David Williams, IAEE Executive Director, said:

“The International Association for Energy Economies (IAEE) is pleased to partner with Derasat, a well-known think tank for providing outstanding research and collaboration in the MENA region.

“The second IAEE MENA Symposium and fifth Annual Derasat Forum will bring together energy leaders in the region together to discuss and debate the ever-evolving energy transition within MENA.

We will address such topics as advancements in Green Energy and Circular Carbon Economy leadership, Artificial Intelligence.”

According to Derasat, the shift towards renewable energy sources and alternative fuels continues to demand more research to better inform the policy-drawing and decision-making processes within both oils exporting and importing nations.

“The Sustainable Development Goals have led governments in a pursuit to lower emissions, rethink legislations, and calculate the financial burden or relief associated with adopting one form of the energy mix in place of another.

“The COVID-19 pandemic accelerated the understanding of how impactful complacency is if the global economy delays further action towards fair and efficient energy transition, and at its center would be many countries in the Middle East and North Africa.”

 This year’s theme for the event is “The Impact of Energy Transition in the MENA Region”.

It aims to measure the aspiring economic and developmental goals and achievements in the MENA countries – especially the Arabian Gulf States – towards their ambitious environmental goals and efforts to curb pollution and climate change while preparing to withstand and benefit from the global shift to a green energy mix that focuses on renewables and alternatives.

Research organisations are a cornerstone in these comparisons, as they guide scientific observations of these energy developments while accounting for geopolitical and geo-economic factors that affect the course of events.

Following a Quarter Four 2021 call for papers, a remarkable response from over 30 contributors was received, including prominent scholars, researchers, field experts, and market analysts; the result of a rigorous assessment process.

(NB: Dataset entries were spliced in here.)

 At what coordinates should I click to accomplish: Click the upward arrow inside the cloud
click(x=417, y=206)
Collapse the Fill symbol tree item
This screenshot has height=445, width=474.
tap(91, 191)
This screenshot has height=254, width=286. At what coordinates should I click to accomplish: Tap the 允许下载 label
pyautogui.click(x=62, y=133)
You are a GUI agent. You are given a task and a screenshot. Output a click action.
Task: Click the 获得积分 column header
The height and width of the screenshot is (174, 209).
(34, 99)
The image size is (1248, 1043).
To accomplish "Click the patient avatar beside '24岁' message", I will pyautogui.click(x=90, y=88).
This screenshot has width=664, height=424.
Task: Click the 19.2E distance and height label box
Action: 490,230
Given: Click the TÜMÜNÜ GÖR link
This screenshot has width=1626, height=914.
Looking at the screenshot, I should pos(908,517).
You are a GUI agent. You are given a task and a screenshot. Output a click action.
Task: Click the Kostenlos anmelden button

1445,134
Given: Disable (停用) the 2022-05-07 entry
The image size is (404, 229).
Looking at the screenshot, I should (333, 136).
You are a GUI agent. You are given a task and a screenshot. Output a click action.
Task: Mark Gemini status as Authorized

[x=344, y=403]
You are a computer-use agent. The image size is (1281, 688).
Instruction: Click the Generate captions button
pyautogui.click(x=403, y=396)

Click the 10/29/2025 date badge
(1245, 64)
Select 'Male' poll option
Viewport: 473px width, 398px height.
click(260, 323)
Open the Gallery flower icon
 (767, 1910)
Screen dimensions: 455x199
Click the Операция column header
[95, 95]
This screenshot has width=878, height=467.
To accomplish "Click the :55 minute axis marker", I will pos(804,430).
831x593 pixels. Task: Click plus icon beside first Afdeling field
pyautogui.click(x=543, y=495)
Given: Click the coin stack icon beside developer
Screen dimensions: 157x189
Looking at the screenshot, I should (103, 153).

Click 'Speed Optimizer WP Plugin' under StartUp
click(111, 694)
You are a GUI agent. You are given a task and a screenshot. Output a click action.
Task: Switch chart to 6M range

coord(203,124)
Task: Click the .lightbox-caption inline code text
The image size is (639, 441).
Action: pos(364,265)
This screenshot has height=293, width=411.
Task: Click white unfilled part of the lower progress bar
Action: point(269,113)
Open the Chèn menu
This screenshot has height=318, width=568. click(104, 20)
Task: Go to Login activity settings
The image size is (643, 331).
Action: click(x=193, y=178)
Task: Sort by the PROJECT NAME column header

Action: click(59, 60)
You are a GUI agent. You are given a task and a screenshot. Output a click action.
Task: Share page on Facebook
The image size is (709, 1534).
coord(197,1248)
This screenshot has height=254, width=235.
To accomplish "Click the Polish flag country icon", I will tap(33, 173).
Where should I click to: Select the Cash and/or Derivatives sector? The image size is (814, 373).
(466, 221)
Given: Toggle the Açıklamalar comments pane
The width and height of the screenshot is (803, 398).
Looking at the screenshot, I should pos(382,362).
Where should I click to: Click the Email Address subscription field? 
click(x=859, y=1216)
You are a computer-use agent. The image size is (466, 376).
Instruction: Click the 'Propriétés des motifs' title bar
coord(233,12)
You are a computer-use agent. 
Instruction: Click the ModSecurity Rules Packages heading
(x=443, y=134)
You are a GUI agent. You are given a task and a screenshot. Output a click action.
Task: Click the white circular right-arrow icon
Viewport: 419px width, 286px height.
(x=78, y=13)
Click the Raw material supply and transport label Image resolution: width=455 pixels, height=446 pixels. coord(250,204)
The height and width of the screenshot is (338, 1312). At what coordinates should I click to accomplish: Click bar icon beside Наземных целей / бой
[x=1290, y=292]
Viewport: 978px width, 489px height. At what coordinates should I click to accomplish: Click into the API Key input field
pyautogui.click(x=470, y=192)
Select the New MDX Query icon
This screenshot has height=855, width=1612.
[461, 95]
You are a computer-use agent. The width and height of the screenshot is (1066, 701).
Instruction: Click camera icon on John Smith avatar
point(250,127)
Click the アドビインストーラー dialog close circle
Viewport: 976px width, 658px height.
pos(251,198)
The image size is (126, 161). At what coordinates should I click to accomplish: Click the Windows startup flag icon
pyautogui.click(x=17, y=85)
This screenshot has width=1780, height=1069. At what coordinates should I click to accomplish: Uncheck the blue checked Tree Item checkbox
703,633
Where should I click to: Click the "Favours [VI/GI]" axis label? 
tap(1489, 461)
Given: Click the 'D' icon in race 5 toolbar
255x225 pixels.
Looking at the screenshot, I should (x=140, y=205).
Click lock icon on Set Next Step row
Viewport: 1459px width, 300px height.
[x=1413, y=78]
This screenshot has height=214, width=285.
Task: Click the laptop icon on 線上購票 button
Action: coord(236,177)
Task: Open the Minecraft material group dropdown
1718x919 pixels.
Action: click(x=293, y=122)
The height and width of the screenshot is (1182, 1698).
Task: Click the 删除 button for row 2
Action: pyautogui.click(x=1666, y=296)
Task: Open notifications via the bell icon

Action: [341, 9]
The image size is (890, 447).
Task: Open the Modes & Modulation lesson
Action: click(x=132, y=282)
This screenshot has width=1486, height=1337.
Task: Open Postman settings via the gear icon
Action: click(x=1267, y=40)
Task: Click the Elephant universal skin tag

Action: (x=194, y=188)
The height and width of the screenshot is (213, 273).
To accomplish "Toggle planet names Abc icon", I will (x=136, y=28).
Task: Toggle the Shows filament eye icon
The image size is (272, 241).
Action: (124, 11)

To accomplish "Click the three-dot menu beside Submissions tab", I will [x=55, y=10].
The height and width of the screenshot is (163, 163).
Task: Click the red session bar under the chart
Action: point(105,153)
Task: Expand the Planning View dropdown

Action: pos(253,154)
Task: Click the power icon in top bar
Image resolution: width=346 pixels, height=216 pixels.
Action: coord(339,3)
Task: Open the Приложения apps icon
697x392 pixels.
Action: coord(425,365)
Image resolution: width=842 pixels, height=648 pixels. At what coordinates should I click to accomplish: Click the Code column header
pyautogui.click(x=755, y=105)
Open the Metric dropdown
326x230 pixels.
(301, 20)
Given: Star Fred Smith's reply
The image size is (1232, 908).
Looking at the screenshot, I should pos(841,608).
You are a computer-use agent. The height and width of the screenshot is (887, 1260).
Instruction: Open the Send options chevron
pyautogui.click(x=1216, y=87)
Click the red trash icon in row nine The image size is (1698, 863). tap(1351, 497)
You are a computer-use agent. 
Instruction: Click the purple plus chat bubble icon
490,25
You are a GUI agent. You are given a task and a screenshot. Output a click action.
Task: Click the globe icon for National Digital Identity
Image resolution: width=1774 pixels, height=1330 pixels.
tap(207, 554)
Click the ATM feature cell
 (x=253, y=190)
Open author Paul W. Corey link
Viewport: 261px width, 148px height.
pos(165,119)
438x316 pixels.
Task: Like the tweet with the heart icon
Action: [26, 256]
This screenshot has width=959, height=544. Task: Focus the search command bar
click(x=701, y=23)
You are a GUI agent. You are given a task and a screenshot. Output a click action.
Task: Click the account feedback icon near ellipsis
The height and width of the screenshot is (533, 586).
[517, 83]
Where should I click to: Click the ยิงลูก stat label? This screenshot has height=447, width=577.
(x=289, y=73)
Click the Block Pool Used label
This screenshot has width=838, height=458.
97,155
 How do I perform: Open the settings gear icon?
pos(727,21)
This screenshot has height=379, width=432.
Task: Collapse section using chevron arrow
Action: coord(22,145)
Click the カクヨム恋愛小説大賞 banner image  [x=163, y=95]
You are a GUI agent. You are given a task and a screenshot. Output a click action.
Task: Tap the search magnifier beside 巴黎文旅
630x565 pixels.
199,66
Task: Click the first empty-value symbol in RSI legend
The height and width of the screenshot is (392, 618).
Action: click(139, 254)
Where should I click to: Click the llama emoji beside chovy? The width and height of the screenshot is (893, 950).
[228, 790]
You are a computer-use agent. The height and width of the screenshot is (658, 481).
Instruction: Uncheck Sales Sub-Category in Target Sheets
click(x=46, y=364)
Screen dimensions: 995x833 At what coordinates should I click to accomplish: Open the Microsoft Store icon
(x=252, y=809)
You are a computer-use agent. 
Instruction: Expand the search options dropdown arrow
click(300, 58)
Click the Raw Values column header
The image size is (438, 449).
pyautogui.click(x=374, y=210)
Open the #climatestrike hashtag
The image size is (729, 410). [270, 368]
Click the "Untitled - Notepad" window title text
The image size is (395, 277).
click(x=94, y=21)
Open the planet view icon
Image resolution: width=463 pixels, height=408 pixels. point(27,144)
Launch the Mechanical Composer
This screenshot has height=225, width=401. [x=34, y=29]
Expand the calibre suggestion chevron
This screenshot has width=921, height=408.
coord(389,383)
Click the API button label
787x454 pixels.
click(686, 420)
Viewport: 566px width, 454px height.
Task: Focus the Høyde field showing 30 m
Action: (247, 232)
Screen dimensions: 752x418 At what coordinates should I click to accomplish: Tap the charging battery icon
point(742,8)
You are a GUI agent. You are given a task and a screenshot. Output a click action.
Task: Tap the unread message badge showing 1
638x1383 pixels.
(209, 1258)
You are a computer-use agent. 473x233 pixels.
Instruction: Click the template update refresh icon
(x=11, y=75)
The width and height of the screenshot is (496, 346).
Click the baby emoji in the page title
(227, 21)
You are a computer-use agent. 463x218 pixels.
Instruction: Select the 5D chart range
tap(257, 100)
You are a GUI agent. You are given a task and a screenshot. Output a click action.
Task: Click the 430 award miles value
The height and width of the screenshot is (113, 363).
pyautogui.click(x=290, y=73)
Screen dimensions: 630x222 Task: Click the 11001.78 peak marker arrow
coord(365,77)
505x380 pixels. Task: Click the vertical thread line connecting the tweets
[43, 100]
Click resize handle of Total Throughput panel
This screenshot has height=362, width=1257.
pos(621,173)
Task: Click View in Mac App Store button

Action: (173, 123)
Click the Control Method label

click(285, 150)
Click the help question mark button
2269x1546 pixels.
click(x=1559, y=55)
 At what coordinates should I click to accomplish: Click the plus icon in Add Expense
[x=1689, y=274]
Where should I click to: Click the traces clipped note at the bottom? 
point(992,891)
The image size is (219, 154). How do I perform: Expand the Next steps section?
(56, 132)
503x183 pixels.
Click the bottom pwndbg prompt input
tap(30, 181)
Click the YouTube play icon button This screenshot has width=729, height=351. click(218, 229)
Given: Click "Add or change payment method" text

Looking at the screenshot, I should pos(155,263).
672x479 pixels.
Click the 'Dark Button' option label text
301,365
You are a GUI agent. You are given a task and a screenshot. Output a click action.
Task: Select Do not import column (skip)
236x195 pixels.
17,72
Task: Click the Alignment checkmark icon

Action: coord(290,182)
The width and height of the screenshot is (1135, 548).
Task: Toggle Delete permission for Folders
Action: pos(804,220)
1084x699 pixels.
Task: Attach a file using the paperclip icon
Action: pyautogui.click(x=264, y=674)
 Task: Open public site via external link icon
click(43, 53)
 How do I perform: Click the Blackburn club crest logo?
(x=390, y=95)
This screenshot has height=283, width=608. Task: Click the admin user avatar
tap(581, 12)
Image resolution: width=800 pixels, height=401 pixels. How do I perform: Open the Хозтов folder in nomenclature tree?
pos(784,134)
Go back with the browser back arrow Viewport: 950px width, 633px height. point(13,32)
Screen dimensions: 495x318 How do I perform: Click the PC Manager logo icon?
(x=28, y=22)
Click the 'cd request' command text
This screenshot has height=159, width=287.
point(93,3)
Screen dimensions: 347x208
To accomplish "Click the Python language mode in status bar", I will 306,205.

These presentations will either suggest solutions or collaboration initiatives that aim to fulfil the objectives sought by the energy and environmental sectors while accounting for national economic concerns and priorities.

Representatives of more than 10 countries will be speaking at the event, spanning the public, private, industrial, and research sectors, whose recommendations will provide insight on the best forward approaches to address national income, new entry solutions to power, transportation and industry, and practices to adopt future energy sources, many of which already exist and have high potential in the MENA region.